Mckercher, C.M., Venn, A.J., Blizzard, L., Nelson, M., Palmer, A., Sshby, M., Scott, J., and
Jose. M.D. (2012). Psychosocial factors in adults with chronic kidney disease:
characteristics of pilot participants in the Tasmanian Chronic Kidney Disease study. BMC
Nephrology, 14:83
Introduction/Literature review: This study investigates behavioral and psychosocial responses
in patient diagnosed with chronic illness. The literature links health outcomes with depression,
anxiety and dispositional tendency described by aggression, cynicism attitudes and
anger/irritability. The study also indicates that hostility, anger and depression are related with
renal failure experiences.
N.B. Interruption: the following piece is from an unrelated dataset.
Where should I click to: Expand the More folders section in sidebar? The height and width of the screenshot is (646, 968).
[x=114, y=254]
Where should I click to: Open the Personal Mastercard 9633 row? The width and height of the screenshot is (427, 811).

According to this study, these psychosocial responses are controlled by
biomedical risk factors, and are associated with most aspects of immune function.
Methodology: This study design is quantitative. The study consisted of 105 patients above 18
years diagnosed with stage 4 CKD and was not under dialysis. The measures used in this study
include depression (9- item patient Health questionnaire) and Beck Anxiety Inventory to
investigate behavioral responses with disease progression and patient’s quality of life.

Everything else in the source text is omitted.